- **Set exercise**
Rewrite the entries from the line containing "You are a computer-use" through the end of the entries, both included, so that "username" becomes "user name" and nothing else changes. Leave the pictures out of your answer.

- **Rows**
━━━
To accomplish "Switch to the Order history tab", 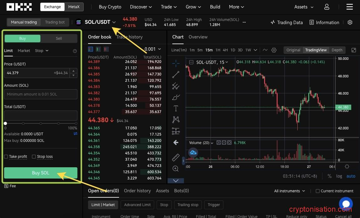I will (137, 191).
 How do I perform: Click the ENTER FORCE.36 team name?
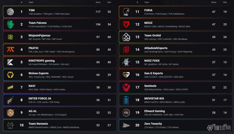point(40,98)
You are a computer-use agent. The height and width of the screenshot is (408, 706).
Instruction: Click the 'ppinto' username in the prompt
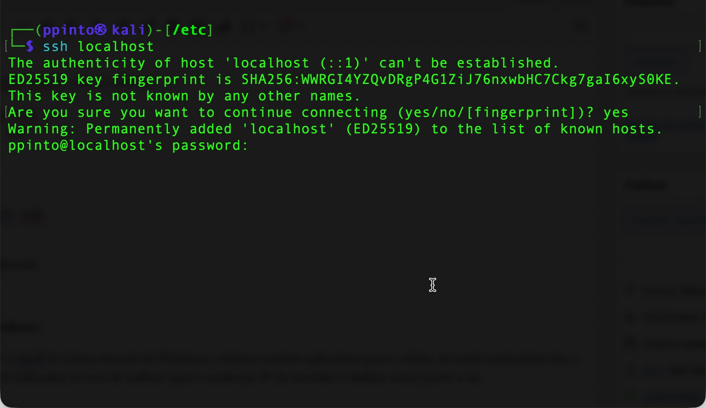(68, 30)
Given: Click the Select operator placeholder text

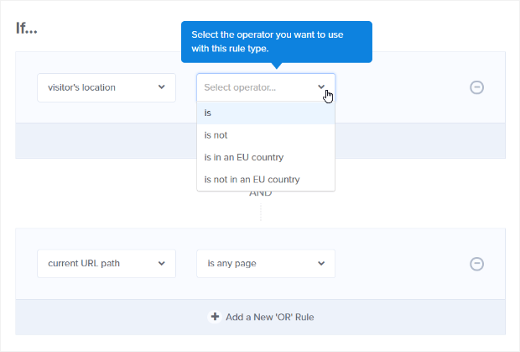Looking at the screenshot, I should coord(252,87).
━━━
- **Written response**
You are a computer-use agent. The height and width of the screenshot is (408, 706).
Instruction: Click the 'ppinto' user name in the prompt
(68, 30)
Given: Click the Select operator placeholder text

Looking at the screenshot, I should coord(252,87).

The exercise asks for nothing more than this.